Top of Data records

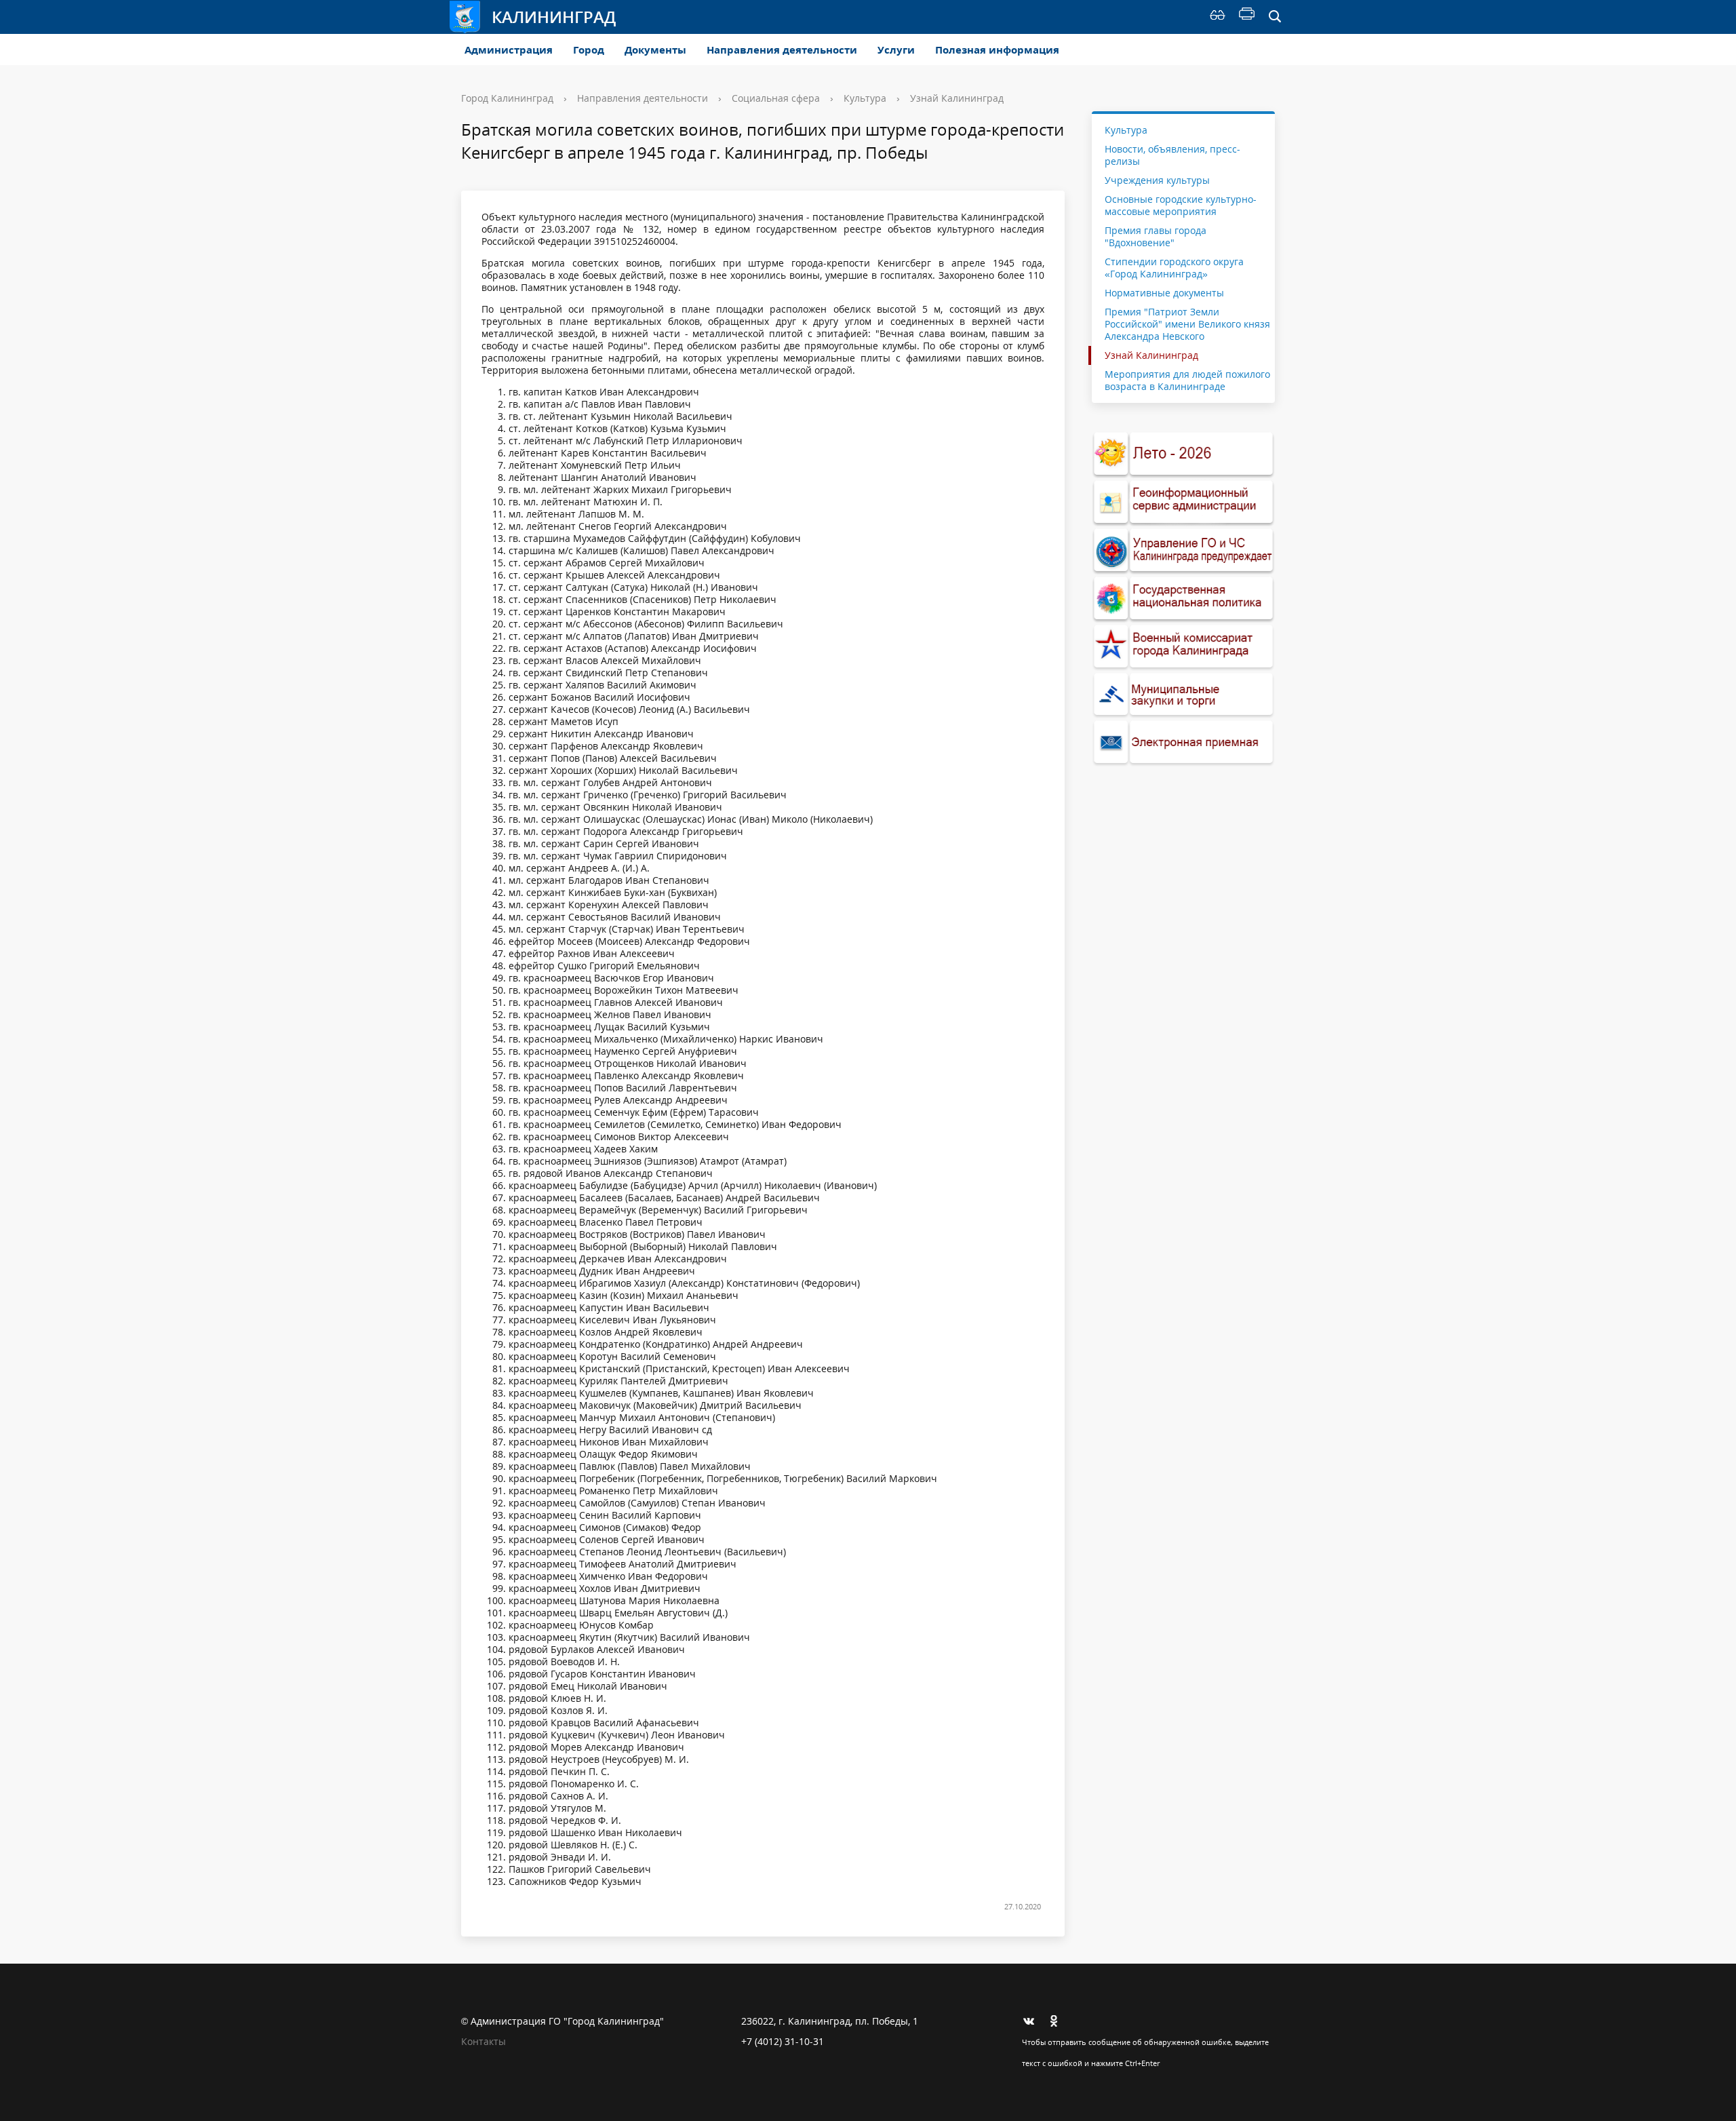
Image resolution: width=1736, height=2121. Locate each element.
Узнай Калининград (957, 98)
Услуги (896, 49)
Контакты (483, 2041)
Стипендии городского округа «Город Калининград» (1174, 267)
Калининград (554, 16)
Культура (865, 98)
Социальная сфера (776, 98)
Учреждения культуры (1157, 180)
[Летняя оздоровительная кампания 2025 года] (1183, 454)
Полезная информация (997, 49)
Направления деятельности (782, 49)
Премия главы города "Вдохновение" (1155, 236)
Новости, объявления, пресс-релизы (1172, 155)
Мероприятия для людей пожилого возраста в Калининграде (1187, 380)
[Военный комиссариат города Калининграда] (1183, 647)
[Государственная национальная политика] (1183, 599)
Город (588, 49)
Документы (655, 49)
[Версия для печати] (1246, 17)
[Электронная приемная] (1183, 742)
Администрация (509, 49)
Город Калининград (507, 98)
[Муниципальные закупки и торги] (1183, 695)
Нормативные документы (1164, 292)
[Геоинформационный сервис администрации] (1183, 502)
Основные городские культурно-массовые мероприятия (1181, 205)
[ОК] (1058, 2021)
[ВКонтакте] (1032, 2021)
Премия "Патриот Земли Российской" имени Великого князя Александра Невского (1187, 324)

Bottom of Data records

* **Exercise**
Out of the material above, gather each line where "города" appears.

* **Response for this exercise**
Премия главы города "Вдохновение" (1155, 236)
[Военный комиссариат города Калининграда] (1183, 647)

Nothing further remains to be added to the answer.